PHOENIX β€” The attorney for state schools chief Diane Douglas is asking the Court of Appeals to do something a trial judge would not: rule that she controls the employees of the state Board of Education.

In legal brief filed this week, Steve Tully told the appellate judges that it is clear that Arizona statutes require all employees of the board to report to her. He said that means working under her direction β€” and in her offices.

Tully also contends that extends to the right to fire the employees that state law gives the board the power to hire. He does not dispute that state law empowers the board, on which Douglas also serves as a member, to set the education policies of the state. But Tully said, in essence, the board can’t do anything about all that by itself.
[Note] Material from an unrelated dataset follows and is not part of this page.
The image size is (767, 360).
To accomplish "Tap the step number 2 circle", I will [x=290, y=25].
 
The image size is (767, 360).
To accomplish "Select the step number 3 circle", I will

β€œThe board has no power to execute its own policies,” he wrote. β€œThat power is delegated by law to the superintendent.”

Tully has to take his case to the appeals court because Maricopa County Superior Court Judge Patricia Starr decided earlier this year she could not issue a ruling. Starr said the dispute between the board and the superintendent of public instruction was β€œa political question not appropriate for judicial resolution.”

That left things as they are, with the board’s employees moved out of the Department of Education building. Since then the board voted, over Douglas’ objections, to hire a new executive director.

Tully wants the appellate judges to reverse all that.

He said Douglas is not challenging the decision by the board to lease space for its employees in another building, calling that β€œincidental” to the ongoing dispute.

What is at issue, he said, is who gets to β€œdirect the work and working conditions of the board’s employees.” Where the move becomes an issue, Tully said, is it impairs Douglas’ ability to direct the work of the employees, direction that he said is hers β€” and hers alone β€” to give. And he told the appellate judges there is no reason they can’t decide what the law says about who controls the board’s staff.

Much of the dispute involves that question of who can hire and fire employees.

It started nearly two months after Douglas took office in January when she attempted to fire Christine Thompson, who was at the time the board’s executive director, and Sabrina Vazquez, Thompson’s assistant.

Douglas, elected on a platform of repealing the Common Core academic standards that the board had enacted, called the pair β€œtwo liberal staff who have publicly stated they will block all efforts to repeal or change Common Core.”

Gov. Doug Ducey, who appoints all board members except Douglas, interceded to direct state personnel officials to ignore her order.

Future disputes between the board’s staff and Douglas’ employees eventually led the board to vote to move out of the Department of Education building.

No date has been set for the appellate court to consider the matter.